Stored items

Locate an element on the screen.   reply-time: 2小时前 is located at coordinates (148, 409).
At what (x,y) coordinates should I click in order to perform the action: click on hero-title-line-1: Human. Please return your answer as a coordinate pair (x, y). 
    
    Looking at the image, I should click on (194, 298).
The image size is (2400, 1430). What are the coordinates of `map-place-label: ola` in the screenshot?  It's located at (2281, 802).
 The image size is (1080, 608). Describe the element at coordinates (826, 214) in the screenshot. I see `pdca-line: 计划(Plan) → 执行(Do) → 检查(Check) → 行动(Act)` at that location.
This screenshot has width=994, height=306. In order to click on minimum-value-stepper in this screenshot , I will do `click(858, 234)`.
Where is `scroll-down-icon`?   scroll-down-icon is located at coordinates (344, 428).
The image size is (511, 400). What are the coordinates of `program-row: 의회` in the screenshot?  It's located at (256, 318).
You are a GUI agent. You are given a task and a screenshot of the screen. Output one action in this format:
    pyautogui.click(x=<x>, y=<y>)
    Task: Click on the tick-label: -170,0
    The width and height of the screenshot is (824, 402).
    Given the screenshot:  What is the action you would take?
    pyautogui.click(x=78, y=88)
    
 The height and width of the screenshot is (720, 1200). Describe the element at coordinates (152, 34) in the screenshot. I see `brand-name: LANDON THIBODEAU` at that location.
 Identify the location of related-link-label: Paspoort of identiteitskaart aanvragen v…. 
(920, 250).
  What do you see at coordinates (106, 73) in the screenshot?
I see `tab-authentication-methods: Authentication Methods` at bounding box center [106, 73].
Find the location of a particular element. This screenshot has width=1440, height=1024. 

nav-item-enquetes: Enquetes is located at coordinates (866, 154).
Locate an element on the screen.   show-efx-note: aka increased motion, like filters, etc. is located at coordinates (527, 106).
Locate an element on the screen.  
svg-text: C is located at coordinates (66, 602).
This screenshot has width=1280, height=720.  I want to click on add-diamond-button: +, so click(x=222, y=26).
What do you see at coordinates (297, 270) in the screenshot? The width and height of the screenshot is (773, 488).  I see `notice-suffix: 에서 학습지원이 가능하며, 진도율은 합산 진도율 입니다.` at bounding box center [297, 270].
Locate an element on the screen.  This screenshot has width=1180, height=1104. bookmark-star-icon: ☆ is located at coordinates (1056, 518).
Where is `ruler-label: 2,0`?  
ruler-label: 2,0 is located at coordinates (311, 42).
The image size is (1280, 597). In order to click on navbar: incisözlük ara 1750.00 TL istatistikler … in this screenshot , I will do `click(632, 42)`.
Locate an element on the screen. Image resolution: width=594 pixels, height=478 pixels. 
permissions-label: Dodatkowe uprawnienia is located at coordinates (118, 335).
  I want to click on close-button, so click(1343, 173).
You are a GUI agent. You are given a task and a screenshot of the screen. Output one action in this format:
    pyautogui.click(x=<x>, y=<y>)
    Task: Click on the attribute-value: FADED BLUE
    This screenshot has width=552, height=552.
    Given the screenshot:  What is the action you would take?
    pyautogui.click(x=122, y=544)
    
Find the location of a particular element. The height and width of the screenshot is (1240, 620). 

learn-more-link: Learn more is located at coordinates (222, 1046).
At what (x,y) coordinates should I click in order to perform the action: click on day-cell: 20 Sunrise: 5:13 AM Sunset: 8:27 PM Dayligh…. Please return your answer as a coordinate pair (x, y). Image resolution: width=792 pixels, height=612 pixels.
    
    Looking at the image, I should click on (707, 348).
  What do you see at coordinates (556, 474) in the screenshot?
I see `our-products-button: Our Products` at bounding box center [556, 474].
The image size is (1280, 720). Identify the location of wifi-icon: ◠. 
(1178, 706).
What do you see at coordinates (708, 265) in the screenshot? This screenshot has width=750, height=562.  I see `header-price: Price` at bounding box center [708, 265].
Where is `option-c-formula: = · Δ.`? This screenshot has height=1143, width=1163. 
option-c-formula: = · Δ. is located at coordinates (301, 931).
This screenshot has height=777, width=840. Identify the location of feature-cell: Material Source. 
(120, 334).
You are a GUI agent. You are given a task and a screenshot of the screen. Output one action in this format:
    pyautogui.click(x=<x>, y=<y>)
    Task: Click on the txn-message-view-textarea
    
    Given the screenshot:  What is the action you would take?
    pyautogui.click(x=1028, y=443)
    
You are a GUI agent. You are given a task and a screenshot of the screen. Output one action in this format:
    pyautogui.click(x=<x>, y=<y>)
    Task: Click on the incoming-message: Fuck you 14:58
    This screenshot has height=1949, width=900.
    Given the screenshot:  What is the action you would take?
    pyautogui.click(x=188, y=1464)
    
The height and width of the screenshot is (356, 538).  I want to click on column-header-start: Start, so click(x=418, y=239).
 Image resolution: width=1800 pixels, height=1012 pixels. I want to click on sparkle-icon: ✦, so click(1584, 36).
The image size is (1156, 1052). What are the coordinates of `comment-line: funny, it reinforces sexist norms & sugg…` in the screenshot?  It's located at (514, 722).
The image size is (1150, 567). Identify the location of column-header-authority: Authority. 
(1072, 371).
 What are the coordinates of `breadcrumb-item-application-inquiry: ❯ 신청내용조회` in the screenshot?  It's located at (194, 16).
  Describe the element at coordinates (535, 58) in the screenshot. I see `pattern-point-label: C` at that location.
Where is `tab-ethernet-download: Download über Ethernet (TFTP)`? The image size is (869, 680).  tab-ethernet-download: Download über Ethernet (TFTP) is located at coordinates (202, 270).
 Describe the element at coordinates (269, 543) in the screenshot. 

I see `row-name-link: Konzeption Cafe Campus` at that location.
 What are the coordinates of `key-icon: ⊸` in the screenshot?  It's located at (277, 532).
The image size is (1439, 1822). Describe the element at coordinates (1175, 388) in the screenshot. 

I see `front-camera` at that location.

Work required: Reproduce every one of the items above word for word, without changing any character.

Result of the exercise:
Locate an element on the screen.   reply-time: 2小时前 is located at coordinates (148, 409).
At what (x,y) coordinates should I click in order to perform the action: click on hero-title-line-1: Human. Please return your answer as a coordinate pair (x, y). 
    
    Looking at the image, I should click on (194, 298).
The image size is (2400, 1430). What are the coordinates of `map-place-label: ola` in the screenshot?  It's located at (2281, 802).
 The image size is (1080, 608). Describe the element at coordinates (826, 214) in the screenshot. I see `pdca-line: 计划(Plan) → 执行(Do) → 检查(Check) → 行动(Act)` at that location.
This screenshot has width=994, height=306. In order to click on minimum-value-stepper in this screenshot , I will do `click(858, 234)`.
Where is `scroll-down-icon`?   scroll-down-icon is located at coordinates (344, 428).
The image size is (511, 400). What are the coordinates of `program-row: 의회` in the screenshot?  It's located at (256, 318).
You are a GUI agent. You are given a task and a screenshot of the screen. Output one action in this format:
    pyautogui.click(x=<x>, y=<y>)
    Task: Click on the tick-label: -170,0
    The width and height of the screenshot is (824, 402).
    Given the screenshot:  What is the action you would take?
    pyautogui.click(x=78, y=88)
    
 The height and width of the screenshot is (720, 1200). Describe the element at coordinates (152, 34) in the screenshot. I see `brand-name: LANDON THIBODEAU` at that location.
 Identify the location of related-link-label: Paspoort of identiteitskaart aanvragen v…. 
(920, 250).
  What do you see at coordinates (106, 73) in the screenshot?
I see `tab-authentication-methods: Authentication Methods` at bounding box center [106, 73].
Find the location of a particular element. This screenshot has width=1440, height=1024. 

nav-item-enquetes: Enquetes is located at coordinates (866, 154).
Locate an element on the screen.   show-efx-note: aka increased motion, like filters, etc. is located at coordinates (527, 106).
Locate an element on the screen.  
svg-text: C is located at coordinates (66, 602).
This screenshot has width=1280, height=720.  I want to click on add-diamond-button: +, so click(x=222, y=26).
What do you see at coordinates (297, 270) in the screenshot? The width and height of the screenshot is (773, 488).  I see `notice-suffix: 에서 학습지원이 가능하며, 진도율은 합산 진도율 입니다.` at bounding box center [297, 270].
Locate an element on the screen.  This screenshot has width=1180, height=1104. bookmark-star-icon: ☆ is located at coordinates (1056, 518).
Where is `ruler-label: 2,0`?  
ruler-label: 2,0 is located at coordinates (311, 42).
The image size is (1280, 597). In order to click on navbar: incisözlük ara 1750.00 TL istatistikler … in this screenshot , I will do `click(632, 42)`.
Locate an element on the screen. Image resolution: width=594 pixels, height=478 pixels. 
permissions-label: Dodatkowe uprawnienia is located at coordinates (118, 335).
  I want to click on close-button, so click(1343, 173).
You are a GUI agent. You are given a task and a screenshot of the screen. Output one action in this format:
    pyautogui.click(x=<x>, y=<y>)
    Task: Click on the attribute-value: FADED BLUE
    This screenshot has width=552, height=552.
    Given the screenshot:  What is the action you would take?
    pyautogui.click(x=122, y=544)
    
Find the location of a particular element. The height and width of the screenshot is (1240, 620). 

learn-more-link: Learn more is located at coordinates (222, 1046).
At what (x,y) coordinates should I click in order to perform the action: click on day-cell: 20 Sunrise: 5:13 AM Sunset: 8:27 PM Dayligh…. Please return your answer as a coordinate pair (x, y). Image resolution: width=792 pixels, height=612 pixels.
    
    Looking at the image, I should click on (707, 348).
  What do you see at coordinates (556, 474) in the screenshot?
I see `our-products-button: Our Products` at bounding box center [556, 474].
The image size is (1280, 720). Identify the location of wifi-icon: ◠. 
(1178, 706).
What do you see at coordinates (708, 265) in the screenshot? This screenshot has width=750, height=562.  I see `header-price: Price` at bounding box center [708, 265].
Where is `option-c-formula: = · Δ.`? This screenshot has height=1143, width=1163. 
option-c-formula: = · Δ. is located at coordinates (301, 931).
This screenshot has height=777, width=840. Identify the location of feature-cell: Material Source. 
(120, 334).
You are a GUI agent. You are given a task and a screenshot of the screen. Output one action in this format:
    pyautogui.click(x=<x>, y=<y>)
    Task: Click on the txn-message-view-textarea
    
    Given the screenshot:  What is the action you would take?
    pyautogui.click(x=1028, y=443)
    
You are a GUI agent. You are given a task and a screenshot of the screen. Output one action in this format:
    pyautogui.click(x=<x>, y=<y>)
    Task: Click on the incoming-message: Fuck you 14:58
    This screenshot has height=1949, width=900.
    Given the screenshot:  What is the action you would take?
    pyautogui.click(x=188, y=1464)
    
The height and width of the screenshot is (356, 538).  I want to click on column-header-start: Start, so click(x=418, y=239).
 Image resolution: width=1800 pixels, height=1012 pixels. I want to click on sparkle-icon: ✦, so click(1584, 36).
The image size is (1156, 1052). What are the coordinates of `comment-line: funny, it reinforces sexist norms & sugg…` in the screenshot?  It's located at (514, 722).
The image size is (1150, 567). Identify the location of column-header-authority: Authority. 
(1072, 371).
 What are the coordinates of `breadcrumb-item-application-inquiry: ❯ 신청내용조회` in the screenshot?  It's located at (194, 16).
  Describe the element at coordinates (535, 58) in the screenshot. I see `pattern-point-label: C` at that location.
Where is `tab-ethernet-download: Download über Ethernet (TFTP)`? The image size is (869, 680).  tab-ethernet-download: Download über Ethernet (TFTP) is located at coordinates (202, 270).
 Describe the element at coordinates (269, 543) in the screenshot. 

I see `row-name-link: Konzeption Cafe Campus` at that location.
 What are the coordinates of `key-icon: ⊸` in the screenshot?  It's located at (277, 532).
The image size is (1439, 1822). Describe the element at coordinates (1175, 388) in the screenshot. 

I see `front-camera` at that location.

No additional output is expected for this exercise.